------ SUPPLIED PASSAGE ------
The NFL's chief medical officer is calling Wentz a hero for stepping up and reporting his injury rather than attempting to play in important playoff games. The Eagles lost a wild card game against the Seattle Seahawks, during which Wentz went down with a concussion.
"I think what Carson Wentz did is heroic and should be highlighted as an example of how an unbelievably skilled and competitive athlete understands the seriousness of concussion injury and is willing to report it," chief medical officer Dr. Allen Sills told the Associated Press.
Wentz was hit late in the first quarter when Seahawks defensive end Jadeveon Clowney ran at Wentz from behind and both went down after a helmet-to-helmet collision. Wentz stayed in the game but quickly alerted his training staff and checked into the medical tent after the game ended.
"You shouldn't take chances with a brain injury," Dr. Sills told the AP. "Brain injuries are different than other injuries. ... You can't see a brain injury from the outside, but that does not make it any less severe or any less dangerous to the recipient than any of those other injuries."
------ DATASET EXTRACT ------
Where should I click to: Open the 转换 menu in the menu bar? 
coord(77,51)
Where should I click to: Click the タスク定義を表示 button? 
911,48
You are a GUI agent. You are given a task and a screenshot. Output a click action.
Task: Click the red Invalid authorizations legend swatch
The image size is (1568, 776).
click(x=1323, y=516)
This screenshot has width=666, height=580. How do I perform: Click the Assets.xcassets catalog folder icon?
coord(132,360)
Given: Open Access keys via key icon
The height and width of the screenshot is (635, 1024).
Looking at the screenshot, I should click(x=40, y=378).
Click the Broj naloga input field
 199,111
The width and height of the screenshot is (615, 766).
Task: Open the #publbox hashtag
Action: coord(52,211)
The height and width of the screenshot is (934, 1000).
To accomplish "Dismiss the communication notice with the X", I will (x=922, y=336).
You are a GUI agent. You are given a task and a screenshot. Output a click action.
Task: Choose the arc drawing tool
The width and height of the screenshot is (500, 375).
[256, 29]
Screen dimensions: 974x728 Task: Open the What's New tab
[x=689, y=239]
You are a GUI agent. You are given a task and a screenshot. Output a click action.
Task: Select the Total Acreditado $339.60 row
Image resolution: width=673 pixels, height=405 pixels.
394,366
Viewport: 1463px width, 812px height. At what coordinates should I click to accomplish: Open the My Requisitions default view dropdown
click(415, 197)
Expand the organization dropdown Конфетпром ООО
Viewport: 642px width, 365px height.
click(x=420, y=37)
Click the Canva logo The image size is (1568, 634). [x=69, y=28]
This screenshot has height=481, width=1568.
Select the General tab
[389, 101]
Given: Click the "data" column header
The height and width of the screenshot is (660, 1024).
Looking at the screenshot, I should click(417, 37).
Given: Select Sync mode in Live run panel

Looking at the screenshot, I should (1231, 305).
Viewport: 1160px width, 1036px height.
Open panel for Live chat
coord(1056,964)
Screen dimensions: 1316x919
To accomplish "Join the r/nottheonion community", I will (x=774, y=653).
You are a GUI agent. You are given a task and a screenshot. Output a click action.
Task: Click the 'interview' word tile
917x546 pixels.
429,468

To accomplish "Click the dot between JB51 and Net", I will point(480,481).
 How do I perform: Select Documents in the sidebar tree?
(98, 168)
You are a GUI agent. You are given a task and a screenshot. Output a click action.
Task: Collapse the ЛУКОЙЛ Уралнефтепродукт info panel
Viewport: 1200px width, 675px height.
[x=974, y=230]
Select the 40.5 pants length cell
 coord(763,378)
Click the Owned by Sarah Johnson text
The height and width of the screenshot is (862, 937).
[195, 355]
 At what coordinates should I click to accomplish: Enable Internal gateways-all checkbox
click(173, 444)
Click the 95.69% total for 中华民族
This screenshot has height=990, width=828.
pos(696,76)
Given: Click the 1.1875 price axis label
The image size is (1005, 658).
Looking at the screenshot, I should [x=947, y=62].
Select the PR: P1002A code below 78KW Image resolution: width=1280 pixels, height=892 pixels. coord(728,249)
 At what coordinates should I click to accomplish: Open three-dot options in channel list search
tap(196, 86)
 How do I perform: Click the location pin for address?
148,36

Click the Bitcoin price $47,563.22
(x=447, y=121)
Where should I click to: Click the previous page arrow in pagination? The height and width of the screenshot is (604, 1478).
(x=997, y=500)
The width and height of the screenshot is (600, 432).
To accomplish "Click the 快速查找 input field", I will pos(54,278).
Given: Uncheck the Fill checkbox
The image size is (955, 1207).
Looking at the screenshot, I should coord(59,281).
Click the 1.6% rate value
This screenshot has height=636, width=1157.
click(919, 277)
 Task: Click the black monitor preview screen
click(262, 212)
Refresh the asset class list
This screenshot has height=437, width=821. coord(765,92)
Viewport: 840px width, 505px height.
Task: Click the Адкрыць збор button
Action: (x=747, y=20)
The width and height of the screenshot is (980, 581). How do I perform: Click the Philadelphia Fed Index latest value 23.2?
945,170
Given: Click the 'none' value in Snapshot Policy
------
QUESTIONS TO ANSWER |
A. Answer these questions from the Wentz concussion article:
(i) Which team defeated the Eagles in the wild card game?
(ii) Who spoke to the Associated Press, and what position does he hold?
(iii) Which Seahawks player ran at Wentz from behind?
B. Condense the paragraph of the Wentz concussion article that begins "'You shouldn't take chances with a brain injury,'" while retaining its main points.
The records were taken from another source.

ANSWERS TO THIS EXERCISE |
A.
(i) The Seattle Seahawks.
(ii) Dr. Allen Sills, the NFL's chief medical officer.
(iii) Defensive end Jadeveon Clowney.

B. Dr. Sills told the AP that no chances should be taken with a brain injury. He said brain injuries differ from other injuries: although they cannot be seen from the outside, they are no less severe or dangerous.